▶ **WORK INSTRUCTION**: In the records below, find each line that holds "agent" and return it.

▶ **DATASET**:
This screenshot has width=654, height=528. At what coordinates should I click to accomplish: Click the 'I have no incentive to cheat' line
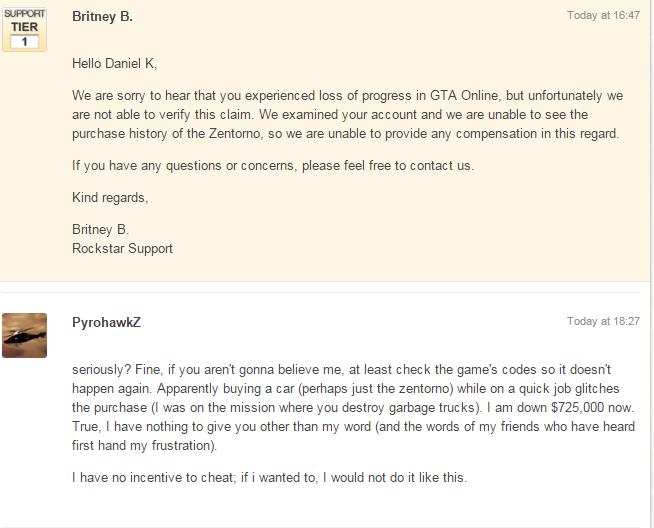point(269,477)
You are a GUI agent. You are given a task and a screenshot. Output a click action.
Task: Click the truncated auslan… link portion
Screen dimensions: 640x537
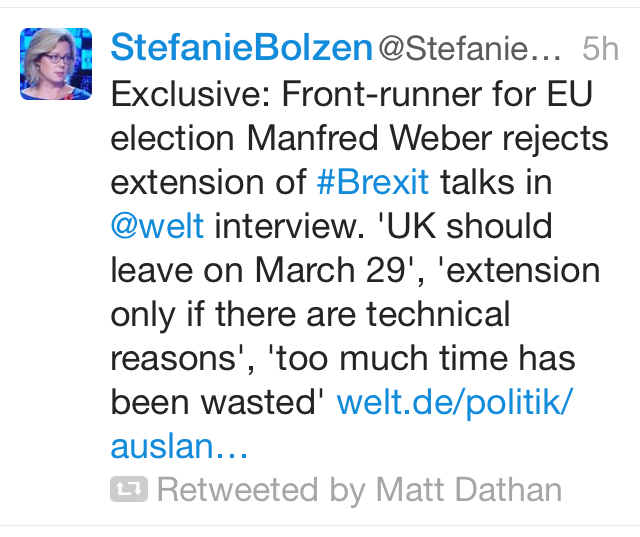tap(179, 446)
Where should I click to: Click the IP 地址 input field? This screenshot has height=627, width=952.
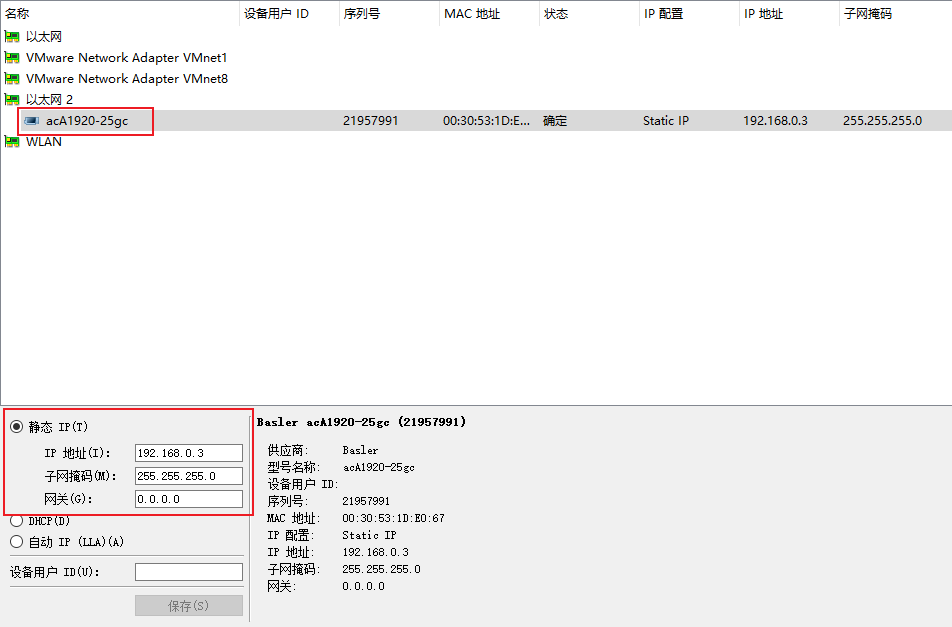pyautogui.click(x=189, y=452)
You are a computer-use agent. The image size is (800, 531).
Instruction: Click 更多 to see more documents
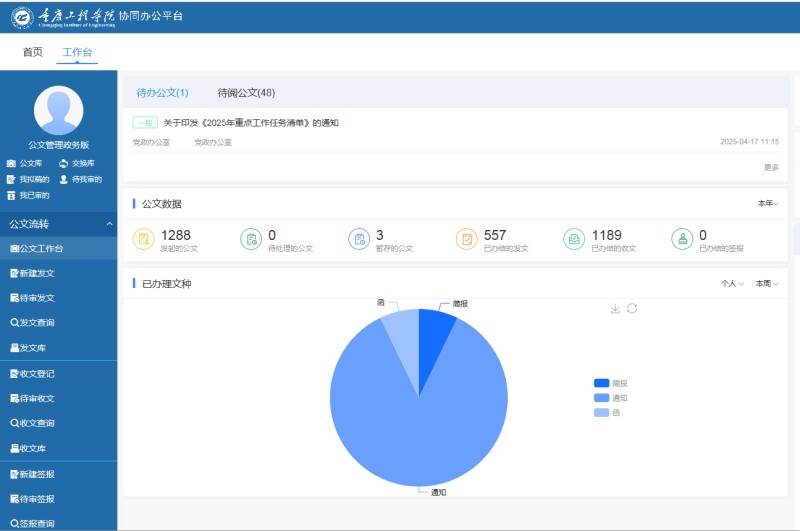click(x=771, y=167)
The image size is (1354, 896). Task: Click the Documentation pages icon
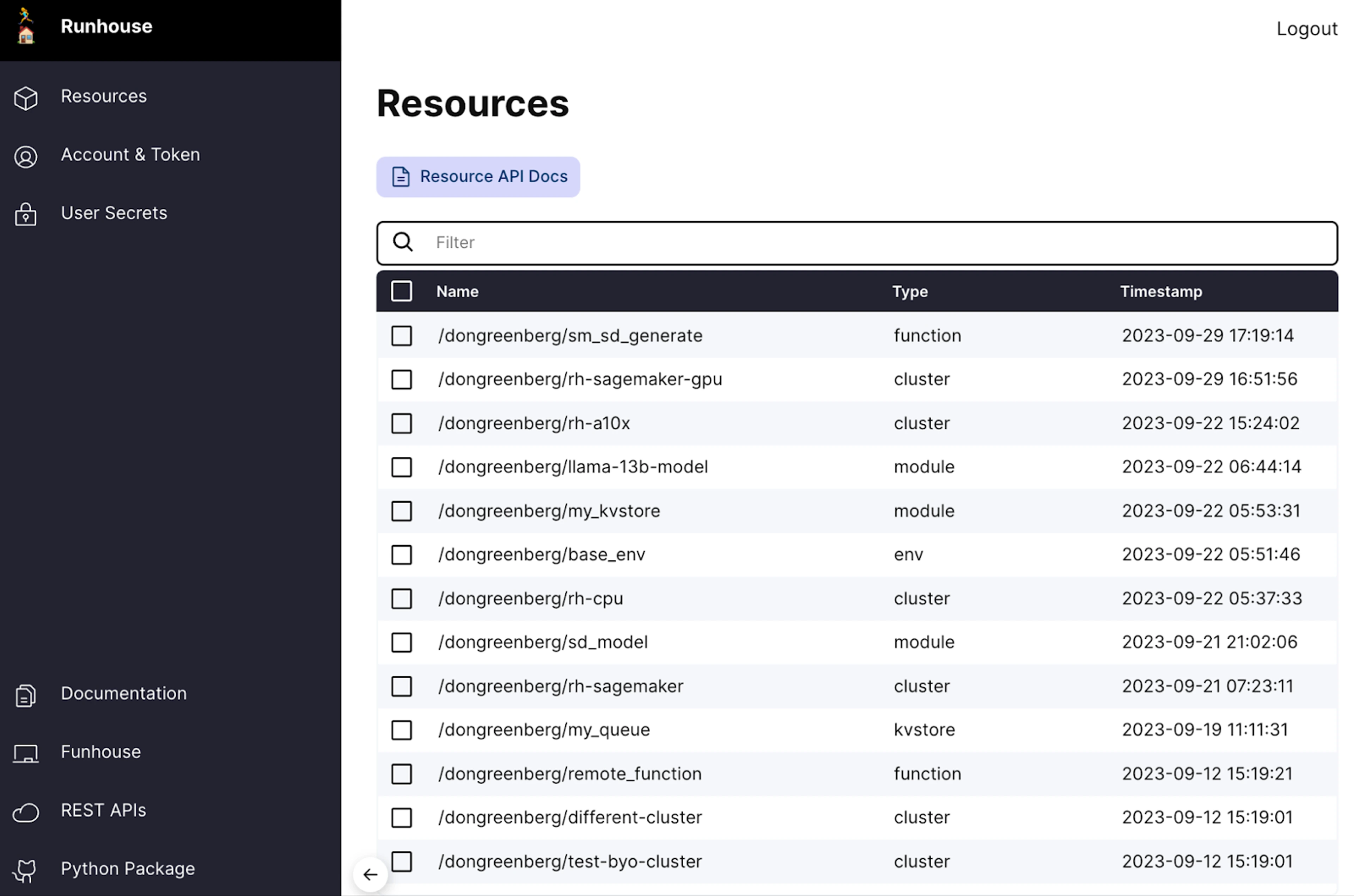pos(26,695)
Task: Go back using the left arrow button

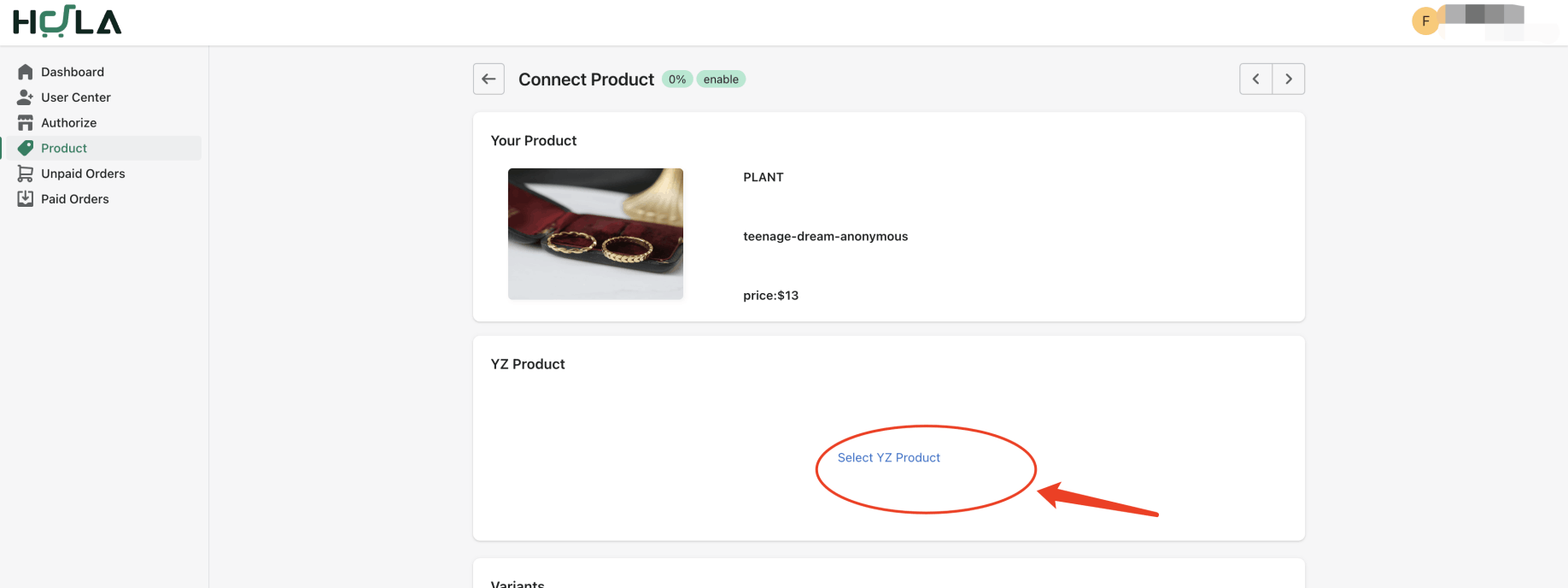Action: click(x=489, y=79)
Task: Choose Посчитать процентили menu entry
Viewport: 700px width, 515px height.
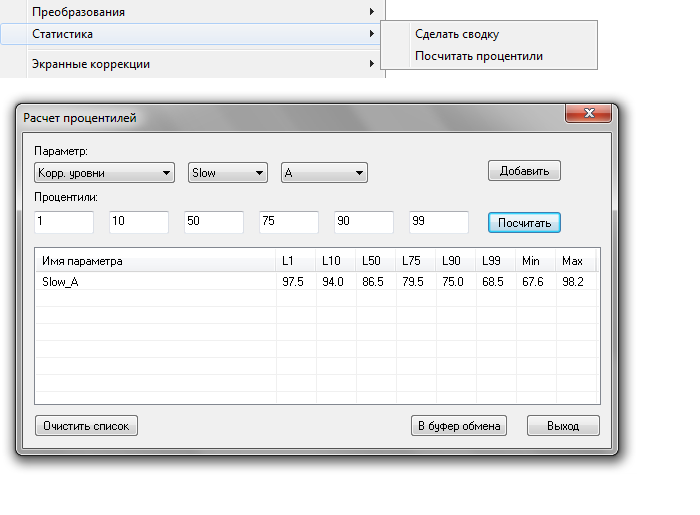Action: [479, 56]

--

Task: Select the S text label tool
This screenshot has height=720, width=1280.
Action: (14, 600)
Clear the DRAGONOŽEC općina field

▶ **OUTPUT BELOW**:
You are a GUI agent. You are given a task and a screenshot. Output a click action.
You are a computer-use agent. The image size is (800, 531).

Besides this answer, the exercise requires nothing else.